Mulheres Negras no Rock: de Lisa Fischer ao Rock Alternativo dos Anos 90

Mulheres Negras no Rock: de Lisa Fischer ao Rock Alternativo dos Anos 90

A década de 1990 talvez tenha sido a última grande década para o rock, que foi perdendo espaço nas décadas seguintes para o pop, música eletrônica e seus derivados. Essa foi a década em que o grunge e o rock alternativo dominaram, junto com o britpop, que ganhou espaço com bandas como Oasis e Blur, assim como bandas de hard rock que retomaram o sucesso de suas carreiras das décadas anteriores, como o Aerosmith. Mas quem eram as mulheres negras que faziam rock nessa década?

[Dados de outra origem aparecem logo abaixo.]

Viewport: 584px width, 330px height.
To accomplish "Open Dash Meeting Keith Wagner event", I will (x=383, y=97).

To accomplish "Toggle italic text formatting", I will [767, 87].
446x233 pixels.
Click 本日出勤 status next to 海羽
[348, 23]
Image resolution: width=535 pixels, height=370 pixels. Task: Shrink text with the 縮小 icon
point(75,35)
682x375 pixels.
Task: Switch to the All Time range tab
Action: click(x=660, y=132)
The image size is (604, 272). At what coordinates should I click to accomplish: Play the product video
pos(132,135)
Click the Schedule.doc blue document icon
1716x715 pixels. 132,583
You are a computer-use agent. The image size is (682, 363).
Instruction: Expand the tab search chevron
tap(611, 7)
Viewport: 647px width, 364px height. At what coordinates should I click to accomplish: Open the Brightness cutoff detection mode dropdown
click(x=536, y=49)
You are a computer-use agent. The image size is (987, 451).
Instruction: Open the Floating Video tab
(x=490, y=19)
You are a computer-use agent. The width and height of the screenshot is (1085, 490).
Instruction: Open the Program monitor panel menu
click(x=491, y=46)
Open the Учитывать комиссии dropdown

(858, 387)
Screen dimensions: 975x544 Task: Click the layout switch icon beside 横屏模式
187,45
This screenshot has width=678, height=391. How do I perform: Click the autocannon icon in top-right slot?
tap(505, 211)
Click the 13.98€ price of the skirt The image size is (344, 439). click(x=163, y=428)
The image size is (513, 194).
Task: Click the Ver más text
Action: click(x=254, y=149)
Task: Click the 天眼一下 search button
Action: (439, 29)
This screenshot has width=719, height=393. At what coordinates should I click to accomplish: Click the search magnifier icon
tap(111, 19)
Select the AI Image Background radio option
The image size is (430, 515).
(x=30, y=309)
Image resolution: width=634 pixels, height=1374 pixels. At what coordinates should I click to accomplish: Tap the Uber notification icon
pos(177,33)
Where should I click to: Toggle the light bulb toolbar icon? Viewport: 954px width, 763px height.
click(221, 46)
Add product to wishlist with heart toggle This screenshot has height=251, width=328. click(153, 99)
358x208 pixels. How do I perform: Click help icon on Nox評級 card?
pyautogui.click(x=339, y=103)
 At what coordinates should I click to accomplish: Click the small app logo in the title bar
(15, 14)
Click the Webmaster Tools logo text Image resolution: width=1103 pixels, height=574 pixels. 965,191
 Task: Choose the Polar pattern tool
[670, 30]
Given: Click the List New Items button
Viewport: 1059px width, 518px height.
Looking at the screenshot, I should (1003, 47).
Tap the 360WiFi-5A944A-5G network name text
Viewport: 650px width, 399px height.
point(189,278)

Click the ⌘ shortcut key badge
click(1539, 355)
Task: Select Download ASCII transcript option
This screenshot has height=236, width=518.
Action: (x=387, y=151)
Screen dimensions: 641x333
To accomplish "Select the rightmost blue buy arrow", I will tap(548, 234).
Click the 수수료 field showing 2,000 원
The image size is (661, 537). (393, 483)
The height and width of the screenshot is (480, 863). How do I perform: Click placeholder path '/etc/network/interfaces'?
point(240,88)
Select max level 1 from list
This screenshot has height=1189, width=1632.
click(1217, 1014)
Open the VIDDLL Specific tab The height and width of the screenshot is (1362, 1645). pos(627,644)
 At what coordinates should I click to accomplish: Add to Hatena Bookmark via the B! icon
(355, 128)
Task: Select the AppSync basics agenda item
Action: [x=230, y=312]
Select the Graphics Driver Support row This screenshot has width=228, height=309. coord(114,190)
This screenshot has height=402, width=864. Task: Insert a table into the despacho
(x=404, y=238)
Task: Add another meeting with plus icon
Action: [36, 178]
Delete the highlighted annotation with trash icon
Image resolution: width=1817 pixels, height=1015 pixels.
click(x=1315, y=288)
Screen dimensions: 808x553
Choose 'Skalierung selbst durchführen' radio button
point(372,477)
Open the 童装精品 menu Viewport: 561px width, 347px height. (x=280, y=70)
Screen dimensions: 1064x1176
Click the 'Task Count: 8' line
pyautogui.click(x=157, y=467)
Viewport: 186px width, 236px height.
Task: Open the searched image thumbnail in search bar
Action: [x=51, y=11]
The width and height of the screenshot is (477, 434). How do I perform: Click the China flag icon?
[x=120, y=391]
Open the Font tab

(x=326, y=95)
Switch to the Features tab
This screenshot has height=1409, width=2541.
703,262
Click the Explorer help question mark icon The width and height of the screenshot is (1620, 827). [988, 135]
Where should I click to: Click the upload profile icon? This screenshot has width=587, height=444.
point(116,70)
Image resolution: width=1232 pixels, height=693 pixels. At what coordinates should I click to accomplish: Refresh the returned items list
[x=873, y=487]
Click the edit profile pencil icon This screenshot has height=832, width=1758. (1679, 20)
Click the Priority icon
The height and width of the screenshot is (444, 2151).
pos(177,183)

Neste texto vamos destacar a carreira de Lisa Fischer, conhecida pelos vocais poderosos e pelas participações com os Rolling Stones. Também falaremos de Deborah Dyer, mais conhecida como Skin, vocalista do Skunk Anansie. E ainda teremos Lisa Kekaulalíder da banda de garage punk Bellrays. E para finalizar, temos Yvonne Ducksworth e a sua banda punk Jingo De Lunch.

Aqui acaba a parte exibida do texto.